▶ [Problem requirements]:
For every line in the entries that contains "Given", show the whole line.

BEGIN Provided information

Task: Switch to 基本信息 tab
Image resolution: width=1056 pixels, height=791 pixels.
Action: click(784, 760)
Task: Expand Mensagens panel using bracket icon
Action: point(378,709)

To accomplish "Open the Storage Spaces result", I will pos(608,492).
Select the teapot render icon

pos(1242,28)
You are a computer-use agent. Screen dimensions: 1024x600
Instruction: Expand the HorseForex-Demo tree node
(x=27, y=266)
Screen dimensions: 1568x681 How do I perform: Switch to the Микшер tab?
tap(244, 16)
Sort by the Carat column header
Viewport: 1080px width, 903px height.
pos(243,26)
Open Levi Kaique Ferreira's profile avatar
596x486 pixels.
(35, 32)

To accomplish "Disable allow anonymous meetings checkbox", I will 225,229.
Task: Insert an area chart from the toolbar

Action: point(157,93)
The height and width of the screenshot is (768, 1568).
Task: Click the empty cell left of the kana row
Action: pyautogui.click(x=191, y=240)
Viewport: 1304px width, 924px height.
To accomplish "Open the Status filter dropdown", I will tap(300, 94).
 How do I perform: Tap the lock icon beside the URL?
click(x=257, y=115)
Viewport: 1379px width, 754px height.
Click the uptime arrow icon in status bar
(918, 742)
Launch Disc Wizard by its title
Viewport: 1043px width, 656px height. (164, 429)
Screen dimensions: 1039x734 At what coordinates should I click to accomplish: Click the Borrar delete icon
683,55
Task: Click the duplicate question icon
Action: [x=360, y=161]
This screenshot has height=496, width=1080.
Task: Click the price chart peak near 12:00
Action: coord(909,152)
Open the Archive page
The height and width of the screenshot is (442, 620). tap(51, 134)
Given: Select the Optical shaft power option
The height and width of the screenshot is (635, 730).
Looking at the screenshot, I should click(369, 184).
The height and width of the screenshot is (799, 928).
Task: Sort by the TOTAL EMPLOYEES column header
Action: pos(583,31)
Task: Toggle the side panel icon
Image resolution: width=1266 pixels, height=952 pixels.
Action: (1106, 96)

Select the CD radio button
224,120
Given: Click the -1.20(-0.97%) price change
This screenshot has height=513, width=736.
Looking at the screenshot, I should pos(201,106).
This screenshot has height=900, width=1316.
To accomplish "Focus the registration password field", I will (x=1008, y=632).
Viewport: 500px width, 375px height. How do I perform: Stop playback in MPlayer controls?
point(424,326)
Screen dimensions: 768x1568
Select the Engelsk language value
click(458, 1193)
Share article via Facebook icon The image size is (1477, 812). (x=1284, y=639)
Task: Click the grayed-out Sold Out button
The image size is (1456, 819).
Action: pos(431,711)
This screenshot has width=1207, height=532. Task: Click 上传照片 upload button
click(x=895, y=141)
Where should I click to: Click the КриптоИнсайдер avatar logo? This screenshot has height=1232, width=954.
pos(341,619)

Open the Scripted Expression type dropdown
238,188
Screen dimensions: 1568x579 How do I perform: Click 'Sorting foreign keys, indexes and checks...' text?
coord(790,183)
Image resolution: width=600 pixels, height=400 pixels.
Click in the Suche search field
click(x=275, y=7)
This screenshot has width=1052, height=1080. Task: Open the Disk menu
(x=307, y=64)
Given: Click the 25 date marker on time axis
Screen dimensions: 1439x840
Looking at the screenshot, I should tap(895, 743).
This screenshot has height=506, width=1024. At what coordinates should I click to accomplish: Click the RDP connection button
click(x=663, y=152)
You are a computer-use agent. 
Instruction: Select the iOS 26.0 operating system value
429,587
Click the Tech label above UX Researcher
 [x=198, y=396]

END Provided information

▶ [The completed task]:
Given: Select the Optical shaft power option
Given: Click the -1.20(-0.97%) price change
Given: Click the 25 date marker on time axis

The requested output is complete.